== Records for the exercise ==
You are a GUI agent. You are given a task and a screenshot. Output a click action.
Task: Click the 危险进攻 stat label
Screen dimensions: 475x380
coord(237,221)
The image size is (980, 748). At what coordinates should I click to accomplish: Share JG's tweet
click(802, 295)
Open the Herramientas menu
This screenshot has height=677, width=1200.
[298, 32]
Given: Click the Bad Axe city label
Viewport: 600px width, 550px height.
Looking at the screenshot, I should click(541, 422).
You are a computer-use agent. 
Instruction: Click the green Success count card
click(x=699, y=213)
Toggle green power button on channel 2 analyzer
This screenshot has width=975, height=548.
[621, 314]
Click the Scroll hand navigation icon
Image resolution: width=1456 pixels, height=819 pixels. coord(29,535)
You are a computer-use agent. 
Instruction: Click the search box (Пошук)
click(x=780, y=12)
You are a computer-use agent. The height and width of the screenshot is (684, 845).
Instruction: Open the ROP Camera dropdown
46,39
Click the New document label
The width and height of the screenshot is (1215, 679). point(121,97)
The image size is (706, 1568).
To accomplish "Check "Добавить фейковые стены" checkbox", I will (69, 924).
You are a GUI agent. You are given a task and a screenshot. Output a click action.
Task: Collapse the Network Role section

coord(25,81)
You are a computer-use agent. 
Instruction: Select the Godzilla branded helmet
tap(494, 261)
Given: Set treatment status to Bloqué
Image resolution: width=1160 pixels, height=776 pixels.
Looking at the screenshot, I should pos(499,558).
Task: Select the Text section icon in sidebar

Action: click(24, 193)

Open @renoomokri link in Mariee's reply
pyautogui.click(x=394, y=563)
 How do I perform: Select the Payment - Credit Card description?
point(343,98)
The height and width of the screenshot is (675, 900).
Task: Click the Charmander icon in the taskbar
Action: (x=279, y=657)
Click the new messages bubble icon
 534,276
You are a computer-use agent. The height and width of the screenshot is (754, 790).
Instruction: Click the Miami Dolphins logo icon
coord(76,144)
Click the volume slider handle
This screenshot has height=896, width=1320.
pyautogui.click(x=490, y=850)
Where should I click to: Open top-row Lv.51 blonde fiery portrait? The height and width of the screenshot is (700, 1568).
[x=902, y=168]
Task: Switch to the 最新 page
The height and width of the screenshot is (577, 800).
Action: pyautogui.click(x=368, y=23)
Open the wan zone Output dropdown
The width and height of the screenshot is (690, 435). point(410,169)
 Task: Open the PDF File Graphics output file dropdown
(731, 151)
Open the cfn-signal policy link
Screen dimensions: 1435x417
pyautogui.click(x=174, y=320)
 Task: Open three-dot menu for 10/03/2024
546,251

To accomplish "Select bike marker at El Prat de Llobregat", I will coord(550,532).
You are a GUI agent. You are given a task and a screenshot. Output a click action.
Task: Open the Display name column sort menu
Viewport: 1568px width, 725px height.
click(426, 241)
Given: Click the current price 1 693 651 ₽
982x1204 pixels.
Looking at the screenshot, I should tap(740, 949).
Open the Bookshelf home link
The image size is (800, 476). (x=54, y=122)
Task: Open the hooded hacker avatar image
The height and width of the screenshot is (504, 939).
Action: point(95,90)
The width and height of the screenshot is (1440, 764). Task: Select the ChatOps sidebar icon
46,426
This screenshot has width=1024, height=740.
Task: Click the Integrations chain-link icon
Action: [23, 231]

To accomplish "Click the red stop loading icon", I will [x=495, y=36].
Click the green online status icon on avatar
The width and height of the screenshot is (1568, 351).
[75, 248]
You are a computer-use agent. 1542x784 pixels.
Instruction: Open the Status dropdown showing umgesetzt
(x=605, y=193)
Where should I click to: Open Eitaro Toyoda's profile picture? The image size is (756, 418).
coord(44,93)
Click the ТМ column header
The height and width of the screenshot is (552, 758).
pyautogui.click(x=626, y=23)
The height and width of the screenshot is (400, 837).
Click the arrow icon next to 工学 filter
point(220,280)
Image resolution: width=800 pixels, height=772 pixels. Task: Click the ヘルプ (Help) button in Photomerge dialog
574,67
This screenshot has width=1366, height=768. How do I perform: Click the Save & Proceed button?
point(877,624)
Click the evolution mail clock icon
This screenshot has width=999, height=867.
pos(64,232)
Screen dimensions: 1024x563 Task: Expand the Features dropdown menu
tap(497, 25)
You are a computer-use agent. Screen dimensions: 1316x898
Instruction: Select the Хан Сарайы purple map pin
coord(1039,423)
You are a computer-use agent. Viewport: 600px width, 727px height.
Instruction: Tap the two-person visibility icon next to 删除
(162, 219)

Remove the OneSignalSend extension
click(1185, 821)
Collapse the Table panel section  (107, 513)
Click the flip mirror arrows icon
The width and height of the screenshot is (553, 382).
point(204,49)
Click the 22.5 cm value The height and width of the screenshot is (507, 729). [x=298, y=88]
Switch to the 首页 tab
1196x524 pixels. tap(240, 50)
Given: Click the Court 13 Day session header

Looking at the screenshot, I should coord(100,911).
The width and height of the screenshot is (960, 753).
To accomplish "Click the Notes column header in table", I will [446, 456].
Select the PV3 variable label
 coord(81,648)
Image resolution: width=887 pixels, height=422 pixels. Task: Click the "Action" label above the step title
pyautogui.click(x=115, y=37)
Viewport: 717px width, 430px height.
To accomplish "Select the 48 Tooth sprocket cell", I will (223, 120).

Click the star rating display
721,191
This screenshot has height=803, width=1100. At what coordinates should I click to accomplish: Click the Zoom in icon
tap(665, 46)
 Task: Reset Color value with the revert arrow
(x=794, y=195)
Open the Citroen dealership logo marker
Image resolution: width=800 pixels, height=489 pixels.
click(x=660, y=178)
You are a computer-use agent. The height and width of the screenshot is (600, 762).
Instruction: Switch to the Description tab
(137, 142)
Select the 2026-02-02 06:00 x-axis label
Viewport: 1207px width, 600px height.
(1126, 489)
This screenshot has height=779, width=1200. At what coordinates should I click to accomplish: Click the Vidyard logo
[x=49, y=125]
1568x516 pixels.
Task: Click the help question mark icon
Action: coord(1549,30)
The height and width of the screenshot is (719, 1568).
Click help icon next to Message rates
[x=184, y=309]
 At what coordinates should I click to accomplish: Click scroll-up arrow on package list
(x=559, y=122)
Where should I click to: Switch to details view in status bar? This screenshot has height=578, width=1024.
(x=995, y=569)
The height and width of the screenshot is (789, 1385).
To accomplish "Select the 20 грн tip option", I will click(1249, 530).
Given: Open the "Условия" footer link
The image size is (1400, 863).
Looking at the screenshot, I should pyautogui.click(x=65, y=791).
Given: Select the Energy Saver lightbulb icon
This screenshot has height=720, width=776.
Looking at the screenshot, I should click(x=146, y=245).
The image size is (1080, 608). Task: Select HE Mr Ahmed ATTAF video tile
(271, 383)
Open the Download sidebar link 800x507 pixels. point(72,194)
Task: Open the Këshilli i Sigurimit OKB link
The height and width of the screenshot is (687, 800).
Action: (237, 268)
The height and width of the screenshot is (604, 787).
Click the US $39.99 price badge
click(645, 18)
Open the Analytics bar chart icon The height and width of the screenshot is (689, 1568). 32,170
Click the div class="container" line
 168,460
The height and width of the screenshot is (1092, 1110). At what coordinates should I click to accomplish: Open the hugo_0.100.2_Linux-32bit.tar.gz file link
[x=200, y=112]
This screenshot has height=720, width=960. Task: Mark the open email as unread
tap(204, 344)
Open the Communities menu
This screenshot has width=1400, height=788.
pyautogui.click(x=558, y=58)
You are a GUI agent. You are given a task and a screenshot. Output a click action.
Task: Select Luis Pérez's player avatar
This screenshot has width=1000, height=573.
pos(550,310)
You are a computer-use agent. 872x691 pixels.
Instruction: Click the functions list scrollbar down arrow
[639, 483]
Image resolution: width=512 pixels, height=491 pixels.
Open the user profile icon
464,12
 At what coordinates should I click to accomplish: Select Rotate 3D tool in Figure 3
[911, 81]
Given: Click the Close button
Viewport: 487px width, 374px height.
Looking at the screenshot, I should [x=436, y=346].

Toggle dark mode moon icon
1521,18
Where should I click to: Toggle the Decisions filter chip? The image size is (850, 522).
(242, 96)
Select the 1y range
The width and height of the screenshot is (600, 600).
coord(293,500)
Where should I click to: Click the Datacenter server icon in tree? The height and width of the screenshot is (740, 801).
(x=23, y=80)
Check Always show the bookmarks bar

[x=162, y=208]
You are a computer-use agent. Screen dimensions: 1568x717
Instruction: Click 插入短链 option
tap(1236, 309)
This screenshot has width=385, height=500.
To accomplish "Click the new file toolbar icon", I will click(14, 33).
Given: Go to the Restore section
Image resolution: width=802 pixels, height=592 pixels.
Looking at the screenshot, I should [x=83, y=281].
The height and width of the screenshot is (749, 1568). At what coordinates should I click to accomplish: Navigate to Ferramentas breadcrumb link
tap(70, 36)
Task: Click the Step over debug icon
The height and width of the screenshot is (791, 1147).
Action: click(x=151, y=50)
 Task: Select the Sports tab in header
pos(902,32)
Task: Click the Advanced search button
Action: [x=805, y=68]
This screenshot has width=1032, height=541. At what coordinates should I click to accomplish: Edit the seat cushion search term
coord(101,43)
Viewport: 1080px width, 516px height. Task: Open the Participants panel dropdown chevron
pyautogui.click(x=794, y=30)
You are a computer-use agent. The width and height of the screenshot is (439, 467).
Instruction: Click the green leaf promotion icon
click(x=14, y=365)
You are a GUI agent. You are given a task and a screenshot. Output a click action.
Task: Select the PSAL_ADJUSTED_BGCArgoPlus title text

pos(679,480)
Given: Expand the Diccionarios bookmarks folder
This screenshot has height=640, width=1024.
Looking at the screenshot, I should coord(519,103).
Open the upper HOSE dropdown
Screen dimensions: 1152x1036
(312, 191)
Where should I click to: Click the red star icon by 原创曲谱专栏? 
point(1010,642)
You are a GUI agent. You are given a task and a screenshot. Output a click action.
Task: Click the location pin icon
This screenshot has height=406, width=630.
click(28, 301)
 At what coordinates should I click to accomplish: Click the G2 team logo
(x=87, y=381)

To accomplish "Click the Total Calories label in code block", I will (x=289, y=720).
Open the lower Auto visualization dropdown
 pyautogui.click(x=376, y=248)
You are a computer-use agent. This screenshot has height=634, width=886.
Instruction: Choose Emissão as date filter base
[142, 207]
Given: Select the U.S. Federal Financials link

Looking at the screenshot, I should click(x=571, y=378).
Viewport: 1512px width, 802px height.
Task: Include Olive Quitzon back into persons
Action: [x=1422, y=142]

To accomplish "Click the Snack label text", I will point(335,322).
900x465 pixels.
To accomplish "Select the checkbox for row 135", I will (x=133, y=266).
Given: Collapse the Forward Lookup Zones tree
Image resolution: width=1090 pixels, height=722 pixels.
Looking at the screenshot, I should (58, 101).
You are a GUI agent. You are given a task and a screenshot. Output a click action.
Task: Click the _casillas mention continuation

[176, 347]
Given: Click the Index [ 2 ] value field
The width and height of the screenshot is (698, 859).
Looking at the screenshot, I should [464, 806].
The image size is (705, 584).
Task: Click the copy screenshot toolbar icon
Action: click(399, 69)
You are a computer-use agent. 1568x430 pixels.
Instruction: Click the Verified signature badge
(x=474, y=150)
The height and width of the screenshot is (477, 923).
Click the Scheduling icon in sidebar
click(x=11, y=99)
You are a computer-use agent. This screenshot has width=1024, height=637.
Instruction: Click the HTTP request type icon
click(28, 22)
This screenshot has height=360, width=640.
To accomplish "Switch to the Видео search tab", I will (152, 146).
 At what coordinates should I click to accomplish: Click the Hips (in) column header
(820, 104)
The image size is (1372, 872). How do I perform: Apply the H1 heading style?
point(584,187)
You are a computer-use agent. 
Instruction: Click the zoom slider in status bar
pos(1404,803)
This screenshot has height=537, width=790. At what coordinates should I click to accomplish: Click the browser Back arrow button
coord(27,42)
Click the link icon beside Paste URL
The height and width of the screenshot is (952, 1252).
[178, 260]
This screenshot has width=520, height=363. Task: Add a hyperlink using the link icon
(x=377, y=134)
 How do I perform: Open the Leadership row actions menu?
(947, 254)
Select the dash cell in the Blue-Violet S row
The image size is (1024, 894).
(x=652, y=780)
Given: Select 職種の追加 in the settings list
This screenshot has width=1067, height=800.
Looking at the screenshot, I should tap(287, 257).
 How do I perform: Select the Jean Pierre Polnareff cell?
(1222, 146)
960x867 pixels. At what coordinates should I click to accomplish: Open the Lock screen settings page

== What you are asked to do ==
Among the records above, only the lines between the line holding "Instruction: Click the green leaf" and the line holding "Given: Click the Index [ 2 ] value field", inclusive, are to be output, exactly as written.

== Answer to the problem ==
Instruction: Click the green leaf promotion icon
click(x=14, y=365)
You are a GUI agent. You are given a task and a screenshot. Output a click action.
Task: Select the PSAL_ADJUSTED_BGCArgoPlus title text

pos(679,480)
Given: Expand the Diccionarios bookmarks folder
This screenshot has height=640, width=1024.
Looking at the screenshot, I should coord(519,103).
Open the upper HOSE dropdown
Screen dimensions: 1152x1036
(312, 191)
Where should I click to: Click the red star icon by 原创曲谱专栏? 
point(1010,642)
You are a GUI agent. You are given a task and a screenshot. Output a click action.
Task: Click the location pin icon
This screenshot has height=406, width=630.
click(28, 301)
 At what coordinates should I click to accomplish: Click the G2 team logo
(x=87, y=381)

To accomplish "Click the Total Calories label in code block", I will (x=289, y=720).
Open the lower Auto visualization dropdown
 pyautogui.click(x=376, y=248)
You are a computer-use agent. This screenshot has height=634, width=886.
Instruction: Choose Emissão as date filter base
[142, 207]
Given: Select the U.S. Federal Financials link

Looking at the screenshot, I should click(x=571, y=378).
Viewport: 1512px width, 802px height.
Task: Include Olive Quitzon back into persons
Action: [x=1422, y=142]

To accomplish "Click the Snack label text", I will point(335,322).
900x465 pixels.
To accomplish "Select the checkbox for row 135", I will (x=133, y=266).
Given: Collapse the Forward Lookup Zones tree
Image resolution: width=1090 pixels, height=722 pixels.
Looking at the screenshot, I should (58, 101).
You are a GUI agent. You are given a task and a screenshot. Output a click action.
Task: Click the _casillas mention continuation

[176, 347]
Given: Click the Index [ 2 ] value field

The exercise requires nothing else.